Saved entries

+===+

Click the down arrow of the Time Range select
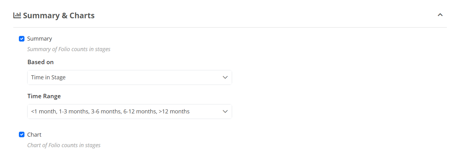[x=225, y=112]
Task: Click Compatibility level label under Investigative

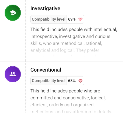Action: (49, 19)
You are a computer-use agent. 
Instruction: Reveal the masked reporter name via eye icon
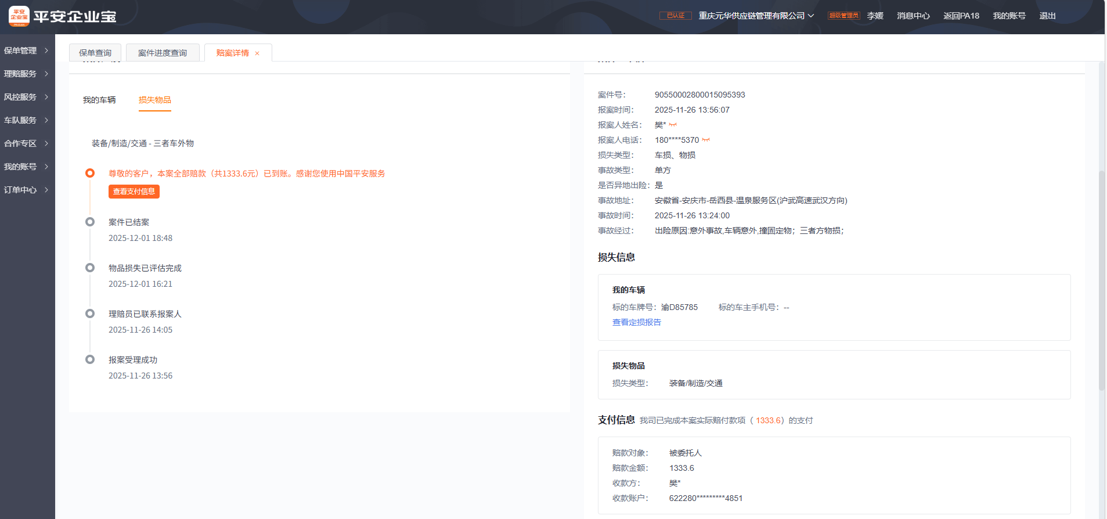coord(673,125)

+===+

[Exercise description] Every entry above is to be repeated word for word, with all pictures omitted.

[Your solution]
Click the down arrow of the Time Range select
[x=225, y=112]
Task: Click Compatibility level label under Investigative

Action: (49, 19)
You are a computer-use agent. 
Instruction: Reveal the masked reporter name via eye icon
coord(673,125)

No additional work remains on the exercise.